**Exercise objective:** Resume the parliamentary debate below on winter heating costs for elderly and disabled people, carrying it on from its final words.

In fact, as late as 25th September there was a news release from the Association of County Councils, which is one of the organisations which I mentioned, which states: Call for new deal on heating bills for the disabled and elderly". The report continues: Higher levels of benfit paid in cold winter months could best help the elderly and disabled cope with their heating bills. The Association of County Councils (ACC), which represents 45 social service authorities in England and Wales, is putting the two level benefit plan to the Department of Health and Social Services. Many county councils, including the Welsh Counties Committee, have expressed their concern to the ACC about fuel problems in cold weather. Although a higher level of winter benefit would mean an increase in payments, it would reduce bureaucratic costs. Chairman of the ACC's Social Services Committee, Martyn Long (Conservative) said: 'This alternative scheme would help reduce anxiety about winter heating needs among elderly people and be a real step forward in securing care in the community policies. Such payments should be automatically available to all those receiving supplementary benefit on reaching the age of 65, families with very young children and disabled people in receipt of supplementary benefit'. That is the report from one particular local authority association. It is supported in spirit by all the others. Make no mistake about it. it does not really fall upon Government to look after elderly people in their own homes in an area. It falls on local authority social service departments. which unfortunately have had to bear the brunt of cuts and the substantial diminution of rate support grant. I believe that those authorities, if they were given a chance and if a more simplified and urgent form of payment was available to claimants, would carry out that job and look after those people for us. I think it is to our eternal shame as a nation if we do not start this winter to treat this as an urgent matter.

I find it totally illogical, as I said at the time, that the Chancellor of the Exchequer decided to put VAT on such things as double glazing and adaptions to buildings which were, I believe, a part of the package that the noble Lord, Lord Ezra. was talking about.

I think that now is the time for action. I express my appreciation to the noble Lord, Lord Ezra, for bringing this matter forward. It is a pity that this has been a short debate. There is so much to be said that I am sure we could have filled a day on this subject, but I am delighted to have been able to make a contribution.

7.4 p.m.

**Given information:**
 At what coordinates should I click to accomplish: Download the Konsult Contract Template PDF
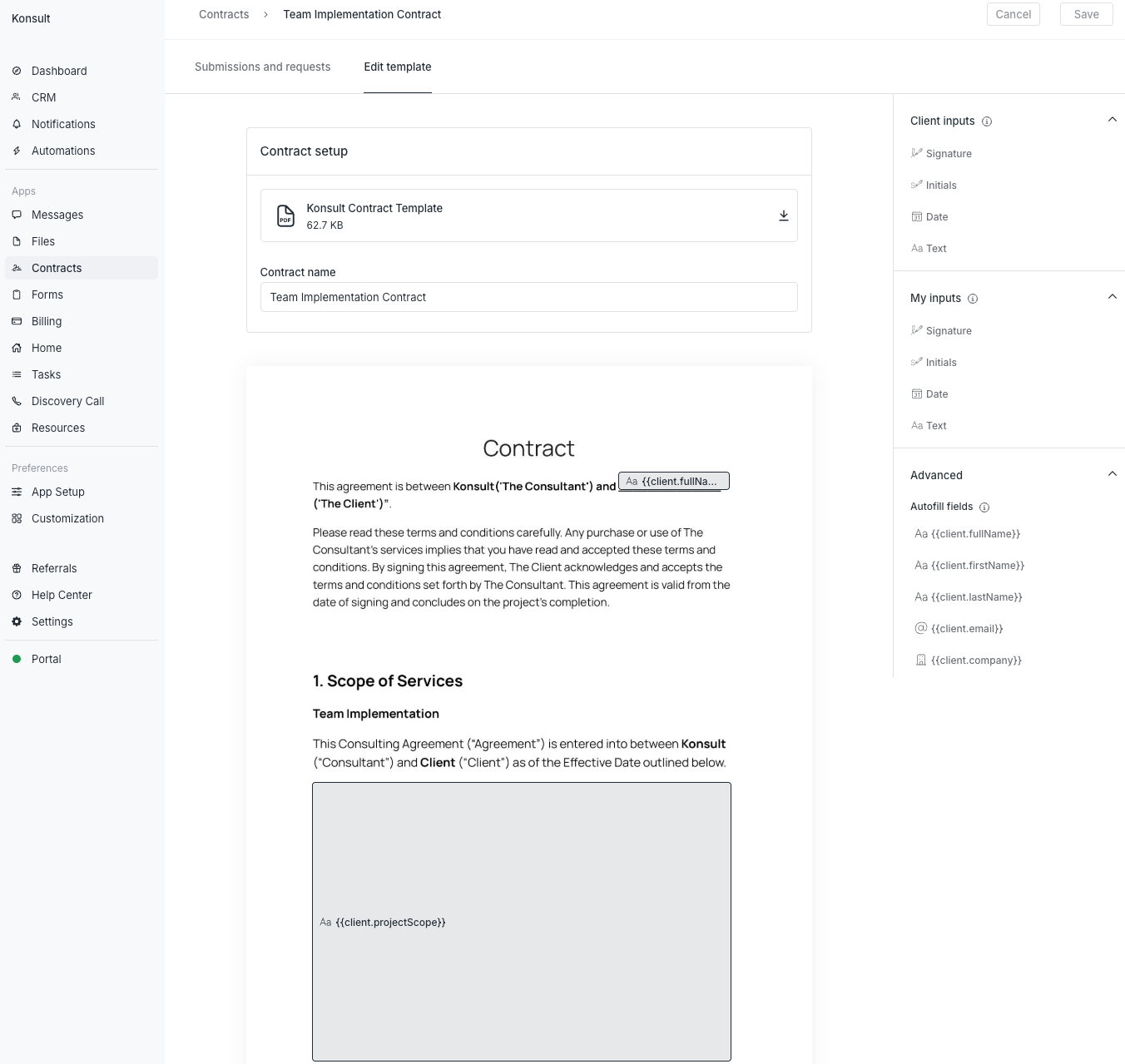click(x=783, y=215)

**Exercise result:**
Baroness Hooper

My Lords, we are grateful to the noble Lord, Lord Ezra, for putting down this Question, which highlights an important area of social policy at a time of year when people start thinking about their ability to achieve a standard of heating in their homes which will enable them to keep warm in winter, particularly in the case of the elderly and those on low incomes.

In order to take appropriate action it is necessary to have information. There is a quantity of information now available on the condition of the nation's dwelling stock in respect of its energy requirements and on trends in improving its energy efficiency. For example, information on heating appliances and insulation is available for England from the quinquennial English House Condition Survey carried out by the Department of the Environment, the last survey having been carried out in 1981. This showed that just over half of all households lived in dwellings which had central heating. Not all households keep their homes fully heated, whatever the heat source used. Only one third of households heated all their rooms during the winter months and a further third heated less than a third. A quarter of homes had no loft insulation. Less than half of elderly households had central heating and just over one quarter had loft insulation. Over 40 per cent. of these households experienced problems of condensation and dampness. The 1986 English House Condition Survey, which is currently under way, will increase the scope of data available on heating and insulation. It will provide data on heating standards for people on low income, in particular heating facilities, heating patterns, fuel costs and the temperature of homes in winter.

The noble Lord, Lord Ezra, and indeed other noble Lords, quoted a number of deficiencies which were shown up by the energy efficiency campaign. I must point out that the energy efficiency of the stock is steadily improving. In the first five years of this Government, 6.3 million more homes have well insulated roofs; 2.2 million more have insulated hot water tanks; 1.8 million more have cavity wall insulation; 2.4 million more have double glazing; and 2.6 million more homes have central heating. This process of improvement depends on separate decisions by several million different landlords and individual owner-occupiers. It is vital that they are well informed about the opportunities and benefits. The Energy Efficiency Office provides much advice and information on cost-effective energy efficiency measures which householders can take. These will improve—often dramatically—the comfort levels of homes and reduce energy costs.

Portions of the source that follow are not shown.